An exact transcription of the records is required, minus any images.

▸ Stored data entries
· · · ·
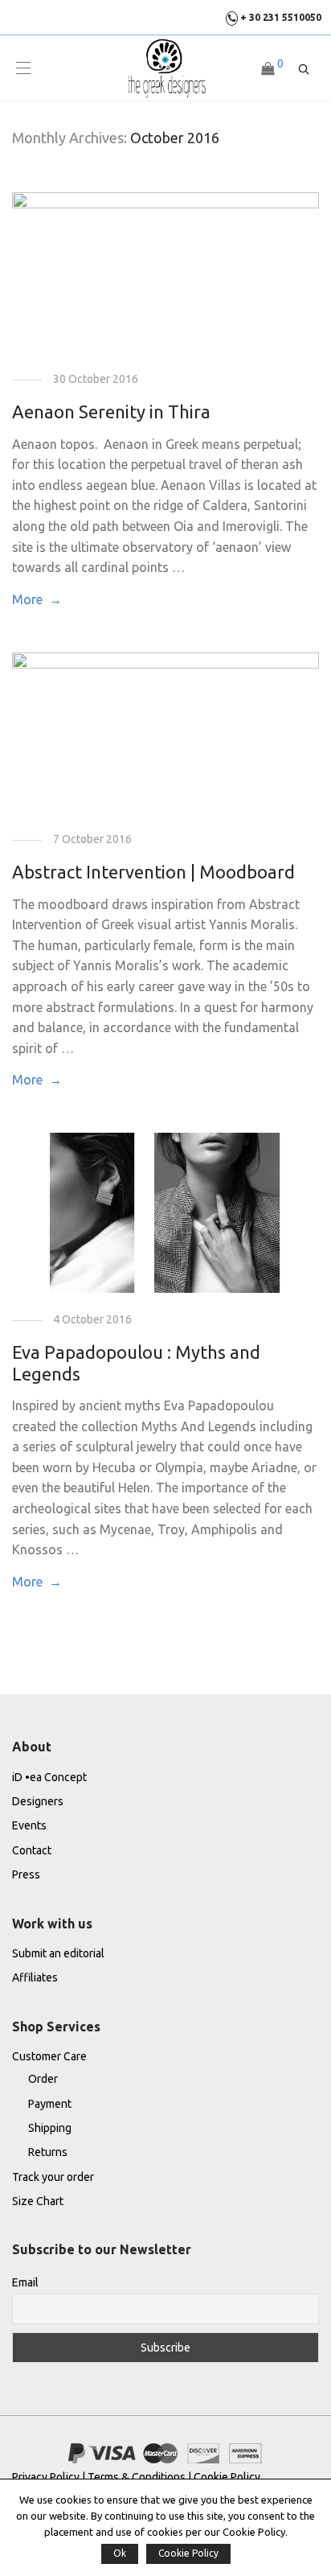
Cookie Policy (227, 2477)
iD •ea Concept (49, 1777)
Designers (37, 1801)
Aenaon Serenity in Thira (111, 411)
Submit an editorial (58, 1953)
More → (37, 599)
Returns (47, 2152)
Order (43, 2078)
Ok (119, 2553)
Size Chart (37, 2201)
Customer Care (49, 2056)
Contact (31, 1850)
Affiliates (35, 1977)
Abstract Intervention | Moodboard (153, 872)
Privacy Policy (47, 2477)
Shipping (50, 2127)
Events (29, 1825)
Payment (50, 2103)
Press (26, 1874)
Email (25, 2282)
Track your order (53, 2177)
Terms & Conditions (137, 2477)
· · · ·
▸ Output of the task
Cookie Policy (227, 2477)
iD •ea Concept (49, 1777)
Designers (37, 1801)
Aenaon Serenity in Thira (111, 411)
Submit an editorial (58, 1953)
More → (37, 599)
Returns (47, 2152)
Order (43, 2078)
Ok (119, 2553)
Size Chart (37, 2201)
Customer Care (49, 2056)
Contact (31, 1850)
Affiliates (35, 1977)
Abstract Intervention | Moodboard (153, 872)
Privacy Policy (47, 2477)
Shipping (50, 2127)
Events (29, 1825)
Payment (50, 2103)
Press (26, 1874)
Email (25, 2282)
Track your order (53, 2177)
Terms & Conditions (137, 2477)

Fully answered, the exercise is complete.